Evolution of language

The lexicon of a language of contemporary occidental civilization comprises hundreds of thousands of entries; the Oxford English Dictionary Online contains over 500,000 entries. The lexicon of a language lacking a written tradition – and consequently, science – typically comprises up to 10,000 entries. Even with this lower size, a language which is to acquire such a vocabulary needs double articulation; no sign inventory of such a size is known whose signs differed from each other globally.

Words are linguistic signs with an expression and a meaning. For a long time, there have been attempts to reconstruct the first words of humanity. For this to succeed requires that we know both the meanings and the expressions of the first signs. These are two different tasks.

The methods hitherto employed in the establishment of the expressions of the original words are essentially those of historical-comparative linguistics. In a first step, one uses the reconstructed vocabularies of the proto-languages of all the language phyla known. In a second step, one compares elements of these to reduce them to common roots that would belong to the proto-language of mankind. Now given the observable rate of language change and, specifically, of lexical and phonological change, a scientific reconstruction may be able to bridge some 3,000 years. Thus, the protolanguages that can be responsibly reconstructed from historical languages may have been spoken maximally some 6,000 years ago. The protolanguage of mankind must have started about 160,000 years ago. Since then, its vocabulary has been replaced many times in all the languages brought into the comparison. Thus, beyond some general patterns of phonological structure, the expression side of specific first words of mankind cannot be known by scientific method.

The meaning of the original words is a different issue.
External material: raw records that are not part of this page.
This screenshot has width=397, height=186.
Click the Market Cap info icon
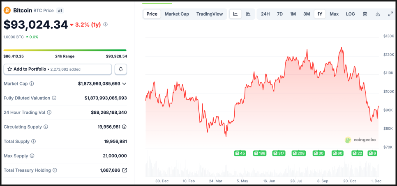point(32,84)
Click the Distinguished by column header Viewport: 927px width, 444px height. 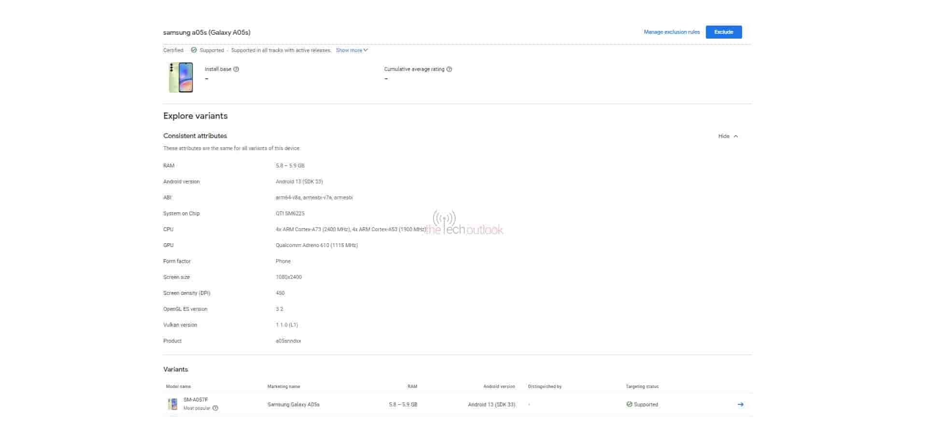pos(545,387)
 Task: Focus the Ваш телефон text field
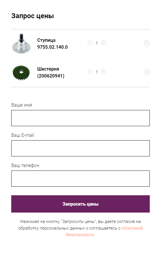(x=81, y=179)
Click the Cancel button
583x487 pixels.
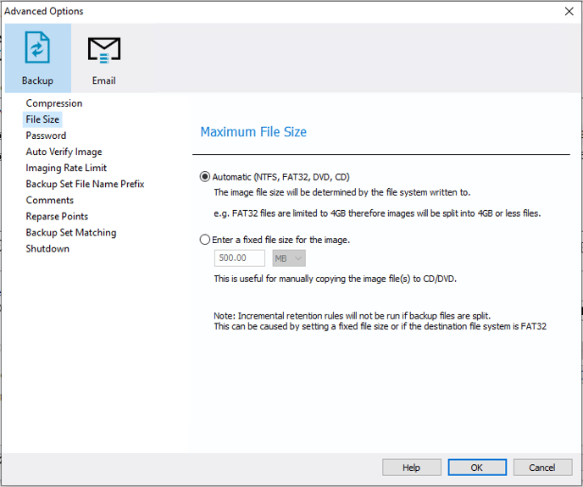(542, 468)
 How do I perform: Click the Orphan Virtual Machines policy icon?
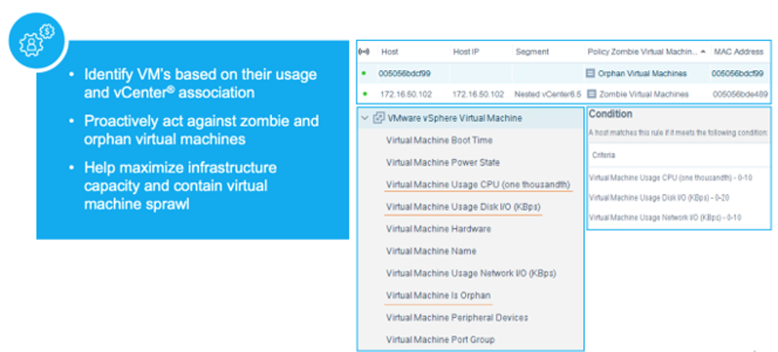pyautogui.click(x=592, y=73)
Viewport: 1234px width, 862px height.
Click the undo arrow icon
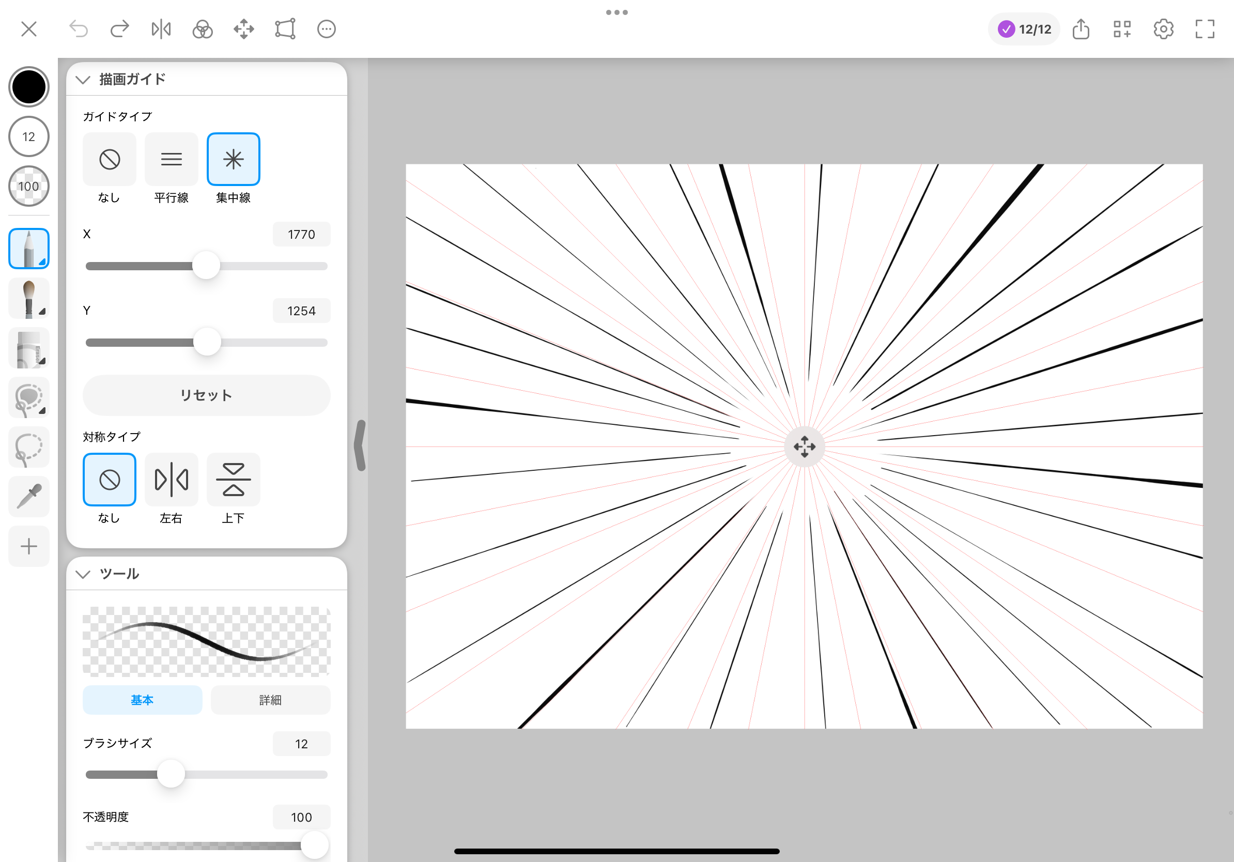(x=78, y=29)
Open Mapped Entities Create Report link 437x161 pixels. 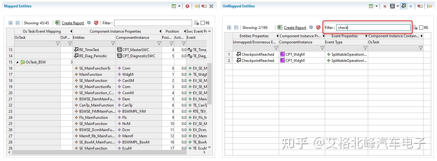(73, 23)
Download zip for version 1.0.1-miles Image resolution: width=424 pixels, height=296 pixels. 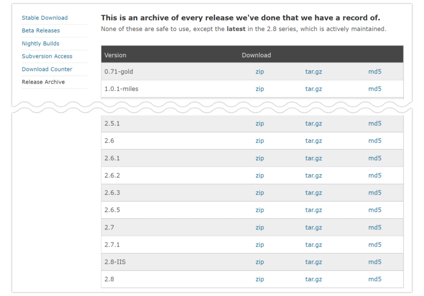[x=260, y=89]
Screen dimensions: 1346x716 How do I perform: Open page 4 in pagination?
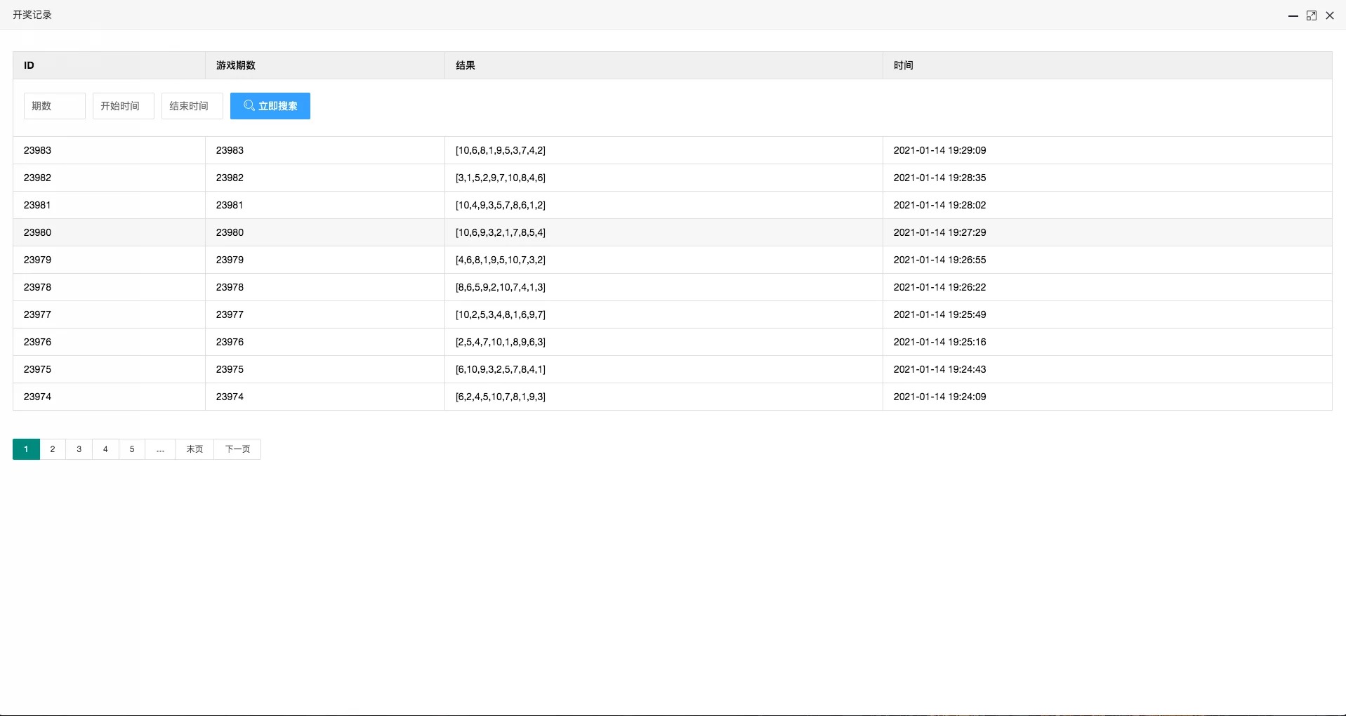(x=105, y=449)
Given a set of axioms for human language, their basic semantic structure can be deduced with some confidence. All languages have two basic classes of words, lexical items like ‘apple’ and grammatical items like ‘the’. Most grammatical formatives originate in lexical items and acquire their grammatical function by grammaticalization. Formatives like 'the', 'be', 'will' are therefore not among the first words. There remain a few grammatical formatives which are necessary operators in the primal propositional operations:

For the operation of reference, a word with deictic function, thus with a meaning like 'that/there', is needed.
For the operation of denial, a negator, i.e. a word meaning 'no/not', is needed.

Such notions were initially coded by gestures and can be so coded to this day. Thus, the first words did not complement gestures, putatively coding what could not be conveyed by gestures – sign languages possess effability! Instead, Homo sapiens transferred signs into the new medium. More grammatical formatives are created in subsequent phases together with grammar.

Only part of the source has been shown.